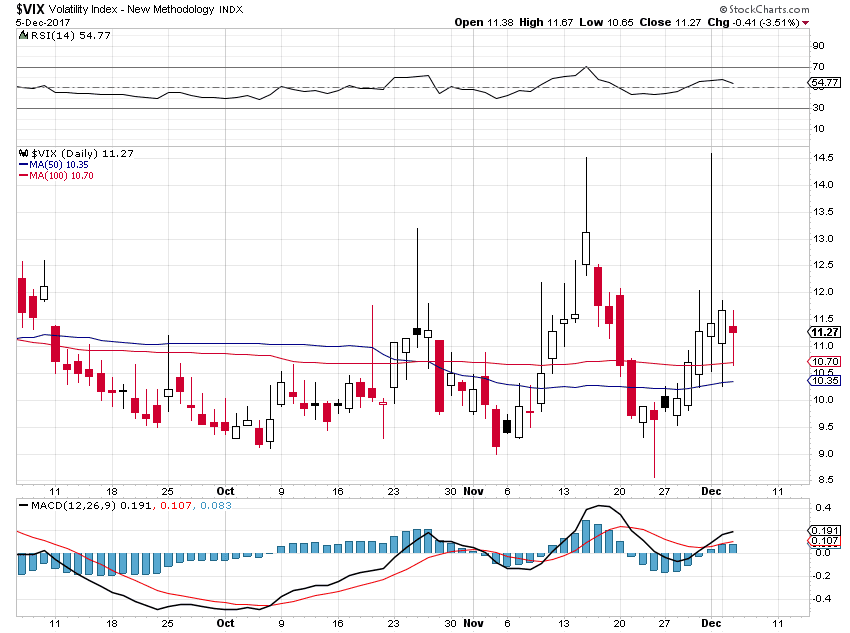
Task: Select the red MA(100) legend line
Action: [23, 176]
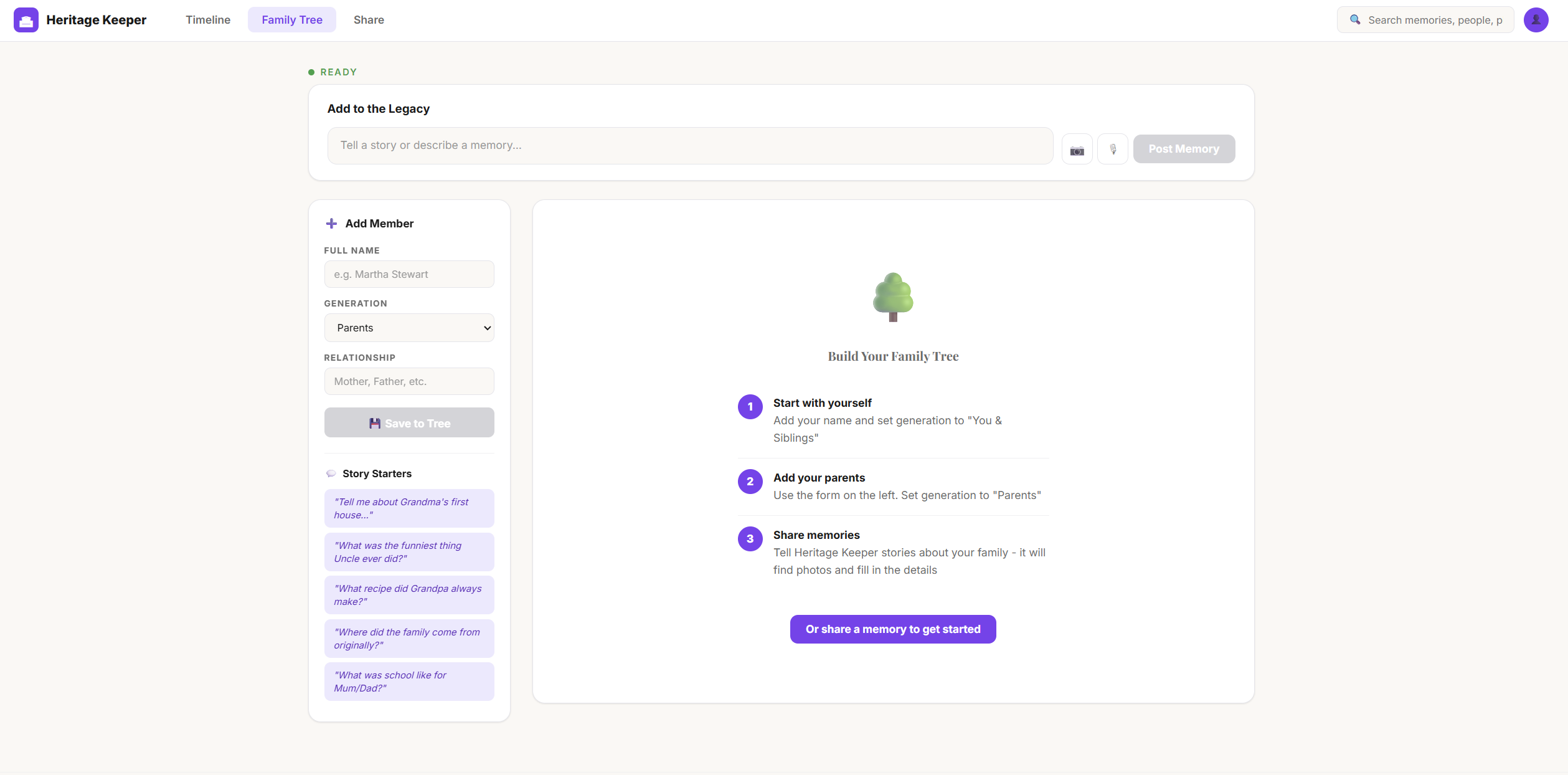Pick the Grandma's first house story starter
The height and width of the screenshot is (775, 1568).
[409, 508]
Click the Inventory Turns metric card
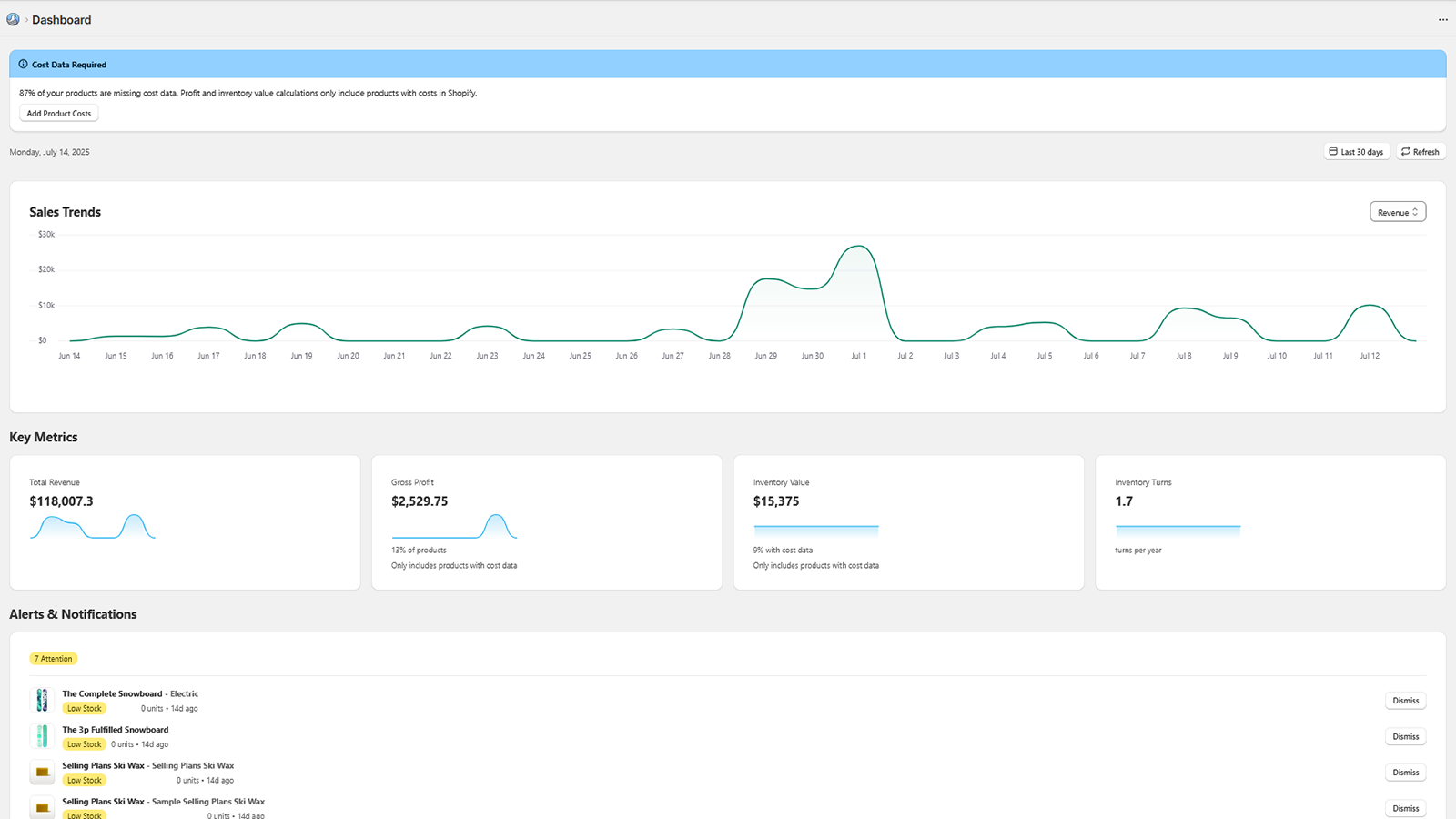The image size is (1456, 819). point(1270,522)
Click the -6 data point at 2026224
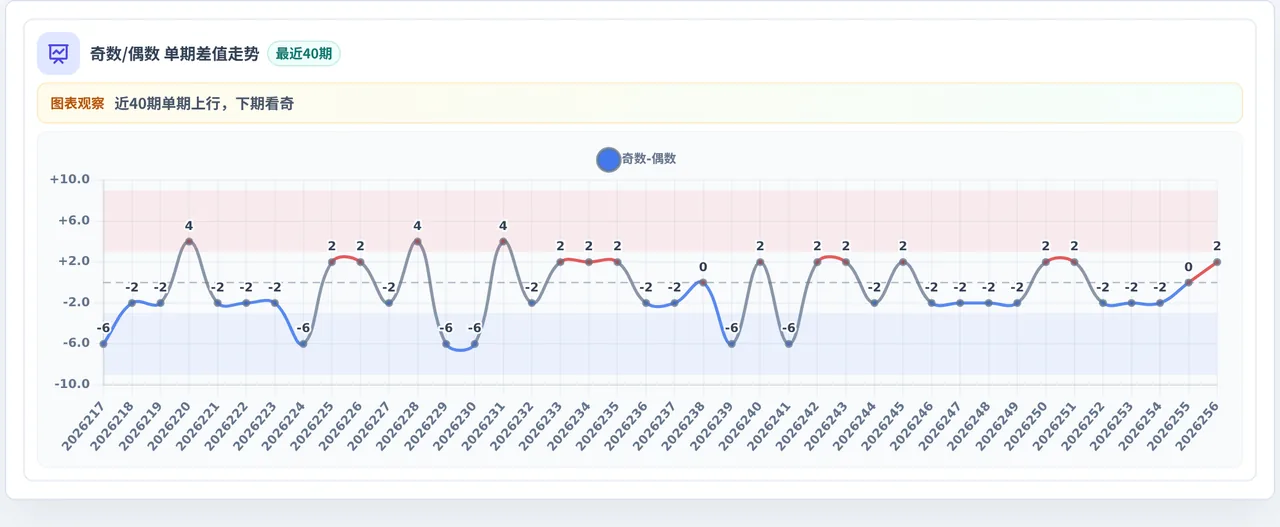 pyautogui.click(x=303, y=344)
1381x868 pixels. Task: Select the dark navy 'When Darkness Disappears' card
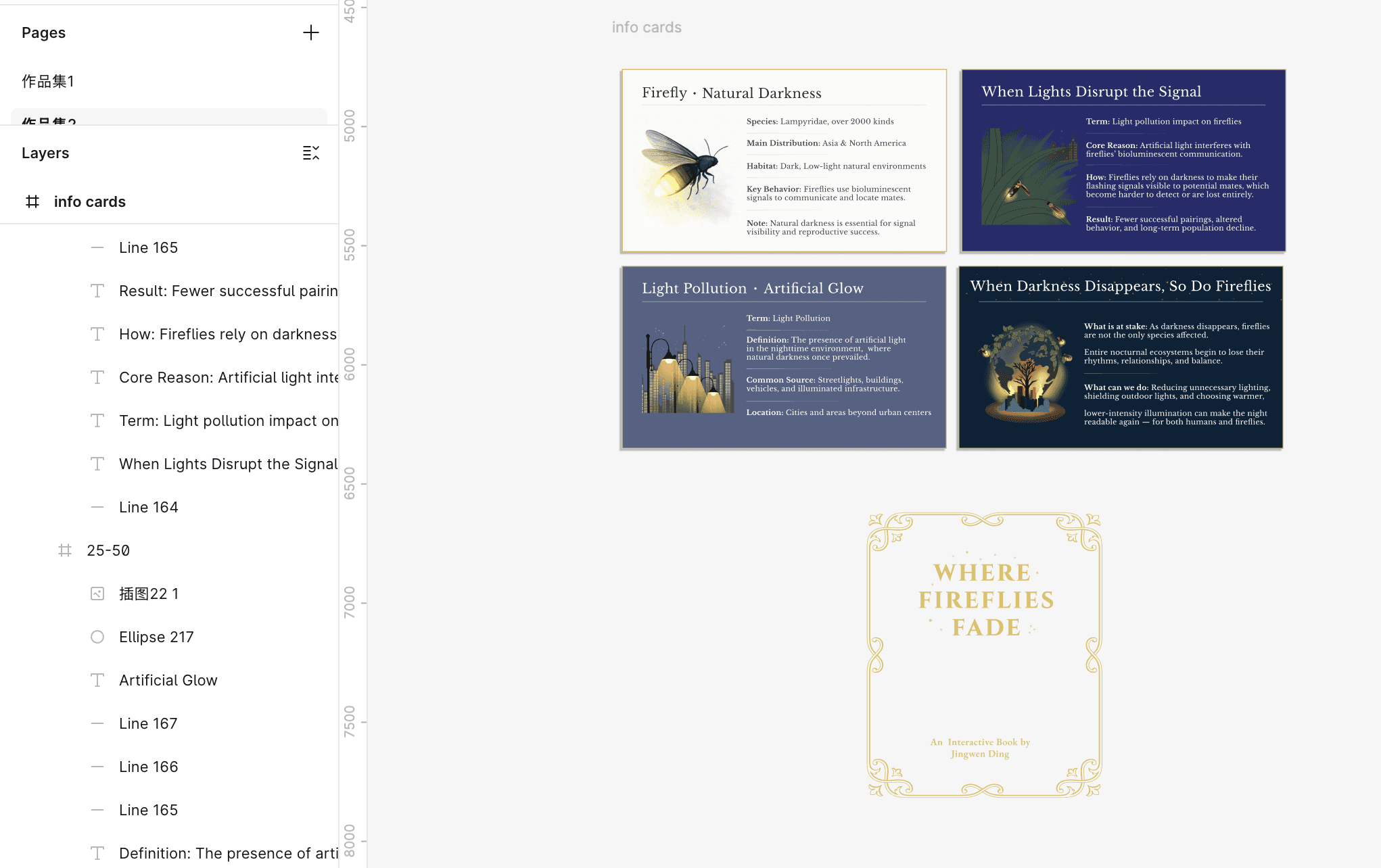[1120, 358]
• • • •
→ **Task requirements**
Can you reproduce, word for word, the stretch from the row containing "Click the Inventory Turns metric card" through the last of the rows, leaving the pictures out?

→ **Right answer**
Click the Inventory Turns metric card
The image size is (1456, 819). point(1270,522)
Click the -6 data point at 2026224
 pyautogui.click(x=303, y=344)
1381x868 pixels. Task: Select the dark navy 'When Darkness Disappears' card
[1120, 358]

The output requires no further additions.